Problem to work on:
Copy the line with "The height and width of the screenshot is (738, 1509)." and all lines following it through the last line of the entries, exactly as written.

─── Available data

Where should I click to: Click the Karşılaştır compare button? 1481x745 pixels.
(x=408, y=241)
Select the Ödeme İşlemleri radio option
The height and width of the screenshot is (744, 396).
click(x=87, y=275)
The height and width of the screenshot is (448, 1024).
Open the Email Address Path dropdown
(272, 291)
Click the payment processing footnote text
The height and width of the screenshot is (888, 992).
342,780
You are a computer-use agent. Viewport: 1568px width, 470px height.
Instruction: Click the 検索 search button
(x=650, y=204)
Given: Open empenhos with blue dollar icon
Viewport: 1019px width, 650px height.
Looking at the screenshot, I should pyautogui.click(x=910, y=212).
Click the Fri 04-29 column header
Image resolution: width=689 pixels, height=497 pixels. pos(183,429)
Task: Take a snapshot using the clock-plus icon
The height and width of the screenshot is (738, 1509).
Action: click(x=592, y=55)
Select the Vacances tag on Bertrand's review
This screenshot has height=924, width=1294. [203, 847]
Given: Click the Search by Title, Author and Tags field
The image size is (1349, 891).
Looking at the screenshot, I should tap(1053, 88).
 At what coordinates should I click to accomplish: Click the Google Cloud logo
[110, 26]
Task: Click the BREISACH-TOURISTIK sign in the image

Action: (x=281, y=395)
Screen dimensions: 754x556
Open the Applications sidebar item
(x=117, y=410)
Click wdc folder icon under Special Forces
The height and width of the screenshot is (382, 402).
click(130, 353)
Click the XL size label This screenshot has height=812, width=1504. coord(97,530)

──────

Result of this exercise:
The height and width of the screenshot is (738, 1509).
Action: click(x=592, y=55)
Select the Vacances tag on Bertrand's review
This screenshot has height=924, width=1294. [203, 847]
Given: Click the Search by Title, Author and Tags field
The image size is (1349, 891).
Looking at the screenshot, I should tap(1053, 88).
 At what coordinates should I click to accomplish: Click the Google Cloud logo
[110, 26]
Task: Click the BREISACH-TOURISTIK sign in the image

Action: (x=281, y=395)
Screen dimensions: 754x556
Open the Applications sidebar item
(x=117, y=410)
Click wdc folder icon under Special Forces
The height and width of the screenshot is (382, 402).
click(130, 353)
Click the XL size label This screenshot has height=812, width=1504. coord(97,530)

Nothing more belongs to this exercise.